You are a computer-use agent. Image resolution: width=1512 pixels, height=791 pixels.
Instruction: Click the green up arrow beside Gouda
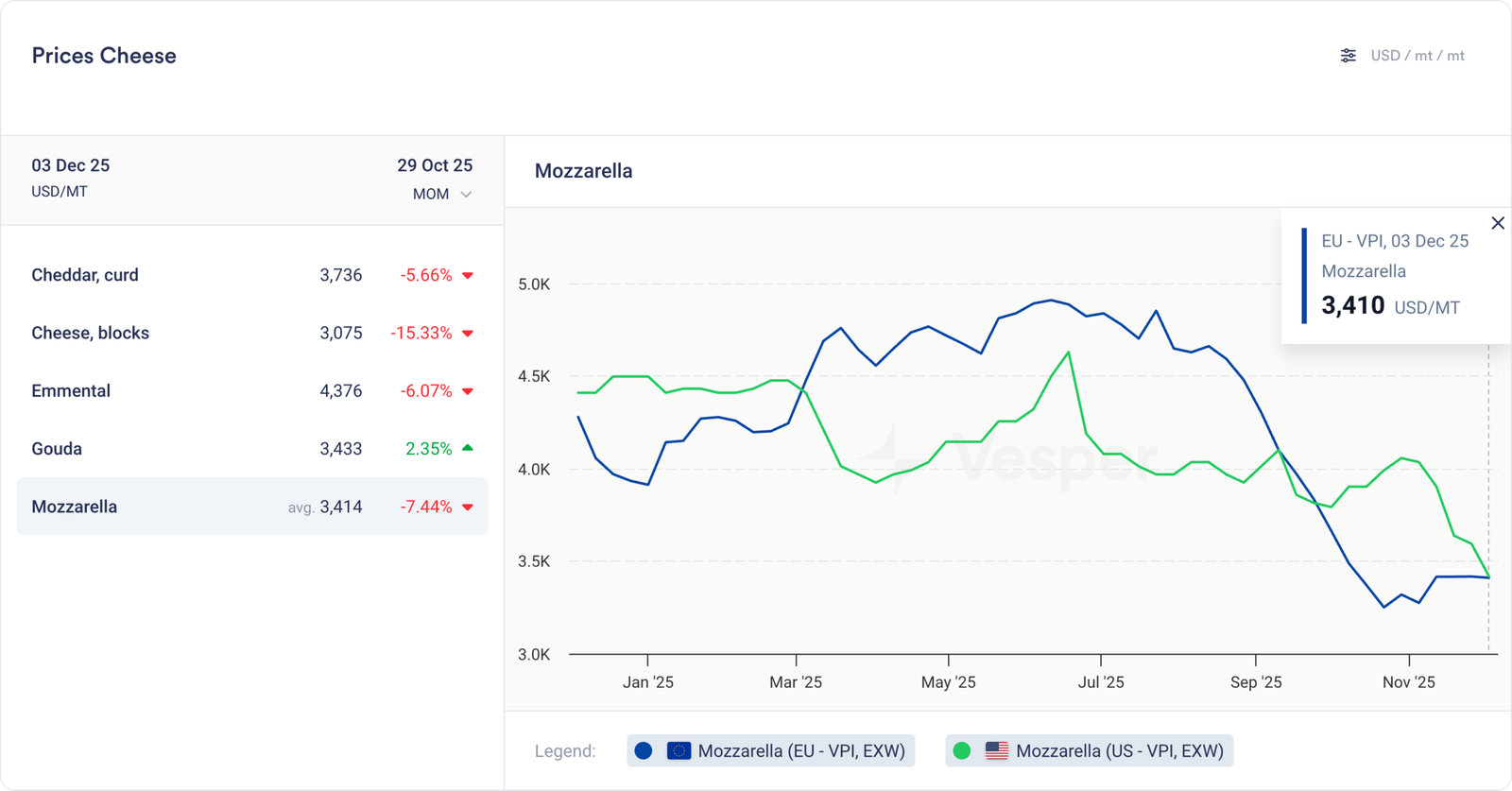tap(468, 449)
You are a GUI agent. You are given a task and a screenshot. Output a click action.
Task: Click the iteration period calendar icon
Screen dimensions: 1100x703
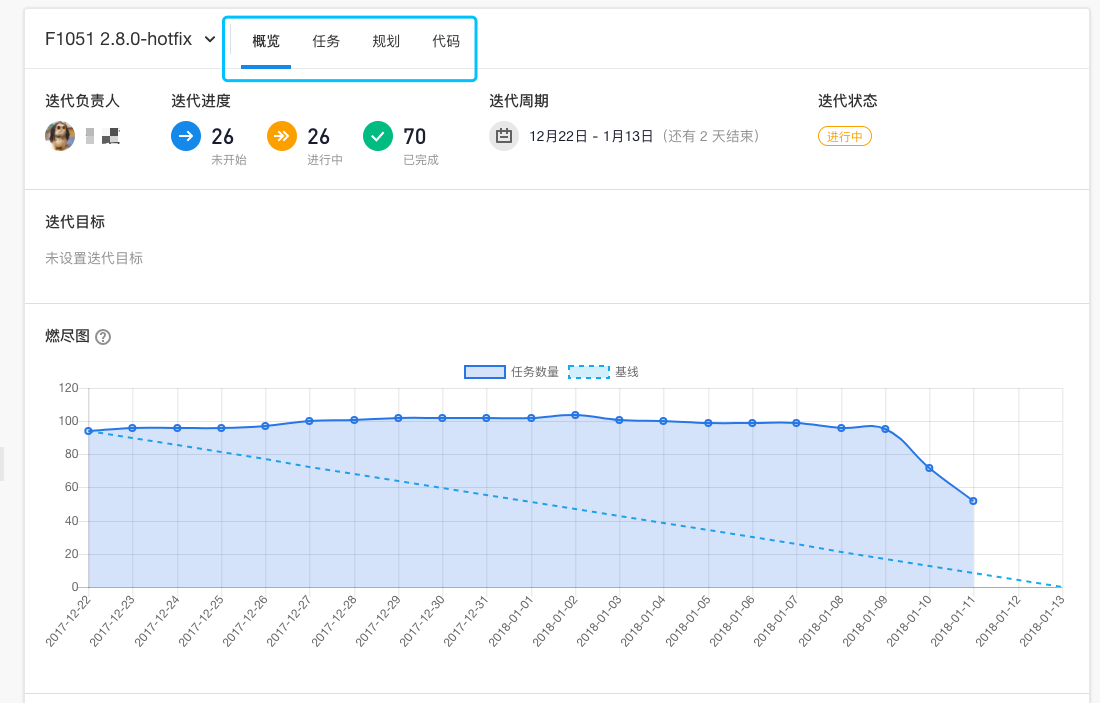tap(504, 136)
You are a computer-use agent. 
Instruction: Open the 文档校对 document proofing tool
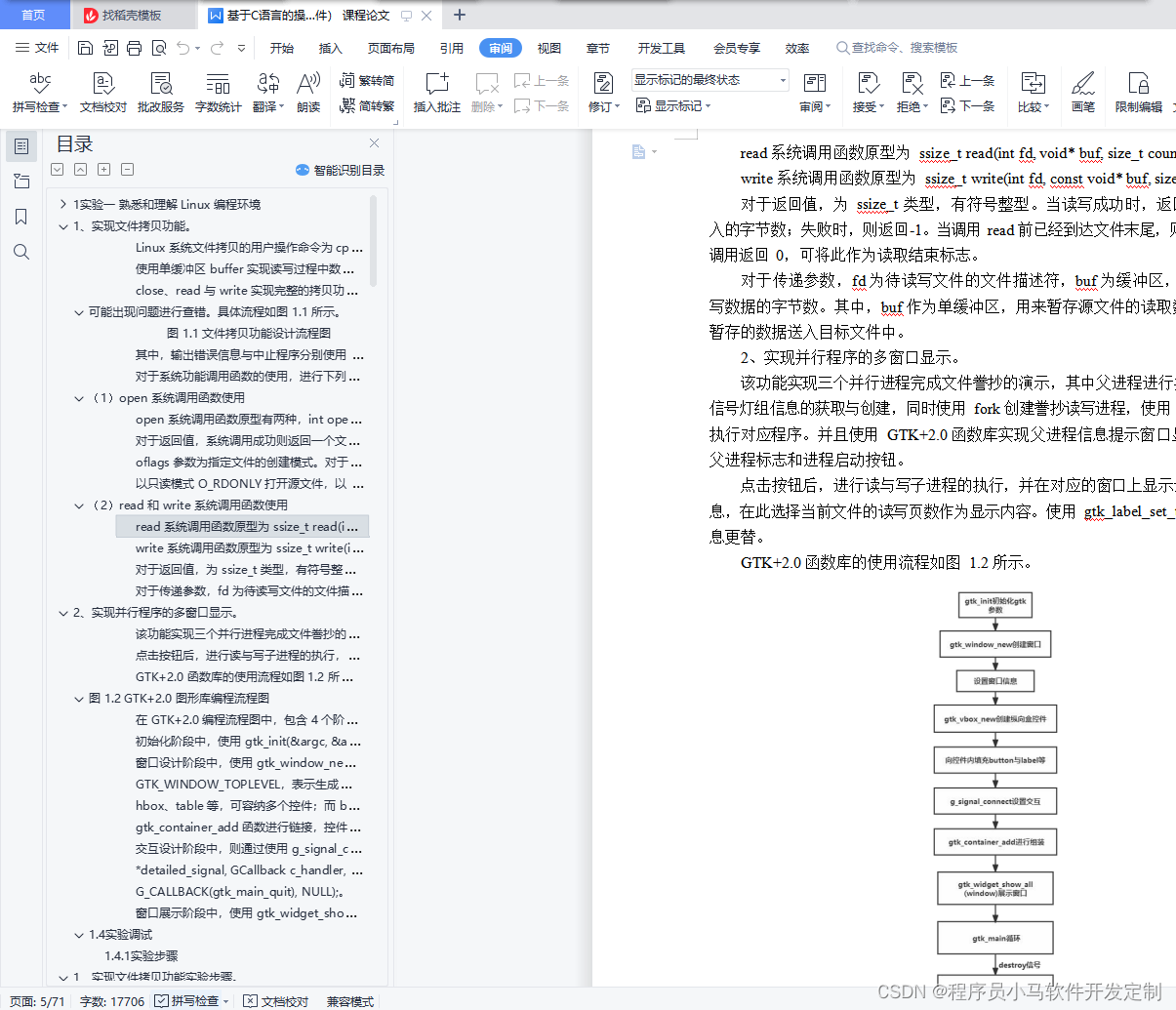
============================================================
## The problem:
Output every text line of the three entries above verbatim, leaving out the pictures.

## Solution below:
You are a computer-use agent. Image resolution: width=1512 pixels, height=791 pixels.
Instruction: Click the green up arrow beside Gouda
tap(468, 449)
You are a GUI agent. You are given a task and a screenshot. Output a click action.
Task: Click the iteration period calendar icon
Screen dimensions: 1100x703
tap(504, 136)
You are a computer-use agent. 
Instruction: Open the 文档校对 document proofing tool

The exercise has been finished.